Washington, D.C. – Senate Majority Leader Chuck Schumer (D-NY) today spoke on the Senate floor regarding the Senate moving forward on three bipartisan appropriations bills and the need to move forward on President Biden’s supplemental request. Below are his remarks, which can also be viewed here:

Yesterday morning, Democrats and Republicans reached an important agreement to move forward on three bipartisan – underline bipartisan – appropriations bills: MilCon-VA, Agriculture, Transportation-HUD.

We will begin voting on amendments as soon as this afternoon, and keep going through the rest of the week and into the next. It is my hope that with bipartisan cooperation, we can wrap up our work on these bipartisan appropriations bills sometime next week.

This will be the Senate working as it should: both parties cooperating, debating amendments, working through differences without grinding the legislative process to a halt.

Democrats promised our Republican colleagues that their voices would be heard, and we’re making good on that promise: forty amendments will be considered, many of them bipartisan, on issues ranging from telehealth funding for veterans, fixing infrastructure hit by natural disasters, to investments in rural America.

We worked closely with Republicans to put these appropriations bills together.

If passed, these bills will make a huge difference for American farmers, for our infrastructure, for housing, and for our military bases and veterans.

Bipartisanship isn’t easy – on the contrary these days it is exceedingly difficult – but we’re moving forward thanks to the good work of our appropriators, especially Chair Murray and Vice Chair Collins. They’ve set the tone from the start here in the Senate that bipartisanship should lead the way. It was true in the Appropriations Committee. I hope it remains true here on the floor.

Because we’re going to need bipartisanship in all that we do during this time of divided government.

Bipartisanship will be essential for passing these appropriations bills.

Bipartisanship will be essential for keeping the government open in less than a month.

And bipartisanship will be essential for passing the President’s national security request.

I would say to my colleagues in the House, my Republican colleagues, if you try to do things not in a bipartisan way, it's going to lead to cul-de-sacs, gridlocks, and other things that hurt the American people.

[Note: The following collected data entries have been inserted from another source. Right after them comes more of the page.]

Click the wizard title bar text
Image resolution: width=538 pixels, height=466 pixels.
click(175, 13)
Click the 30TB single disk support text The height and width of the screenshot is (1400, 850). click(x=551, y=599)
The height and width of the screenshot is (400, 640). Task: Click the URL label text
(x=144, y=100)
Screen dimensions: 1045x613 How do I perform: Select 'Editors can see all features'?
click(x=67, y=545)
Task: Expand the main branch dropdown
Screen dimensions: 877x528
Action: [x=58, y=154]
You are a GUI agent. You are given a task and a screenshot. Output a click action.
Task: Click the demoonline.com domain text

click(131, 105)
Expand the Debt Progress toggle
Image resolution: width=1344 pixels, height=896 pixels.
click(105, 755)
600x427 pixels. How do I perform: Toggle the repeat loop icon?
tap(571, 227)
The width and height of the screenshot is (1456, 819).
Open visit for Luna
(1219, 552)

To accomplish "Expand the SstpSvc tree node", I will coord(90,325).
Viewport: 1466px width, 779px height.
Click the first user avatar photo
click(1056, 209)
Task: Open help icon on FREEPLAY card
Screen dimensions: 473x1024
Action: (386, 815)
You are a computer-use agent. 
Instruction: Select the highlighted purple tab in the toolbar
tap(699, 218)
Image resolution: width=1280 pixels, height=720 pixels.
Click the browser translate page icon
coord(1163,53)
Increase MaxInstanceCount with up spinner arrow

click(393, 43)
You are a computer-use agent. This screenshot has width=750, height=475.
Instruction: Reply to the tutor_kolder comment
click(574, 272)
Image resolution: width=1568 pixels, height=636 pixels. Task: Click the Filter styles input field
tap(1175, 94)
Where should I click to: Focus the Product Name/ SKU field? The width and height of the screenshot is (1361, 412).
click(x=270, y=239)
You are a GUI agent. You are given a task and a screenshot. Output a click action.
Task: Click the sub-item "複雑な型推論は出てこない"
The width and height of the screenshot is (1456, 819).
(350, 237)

Both parties recognize we must support our allies in Israel against Hamas.

Both parties recognize that we must support our friends in Ukraine against Putin.

Both parties know we must fight the scourge of fentanyl coming through our border, outcompete the Chinese government, and support Taiwan.

So, to my Republican colleagues, House and Senate: let’s work together to ensure that passing the supplemental remains bipartisan, because only things that win support from both sides will make it to the President’s desk.

I thank my colleagues on both sides who’ve shown that bipartisanship is still the key to getting things done here in the Senate. And now, because of that bipartisanship, the appropriations process is finally, finally moving forward.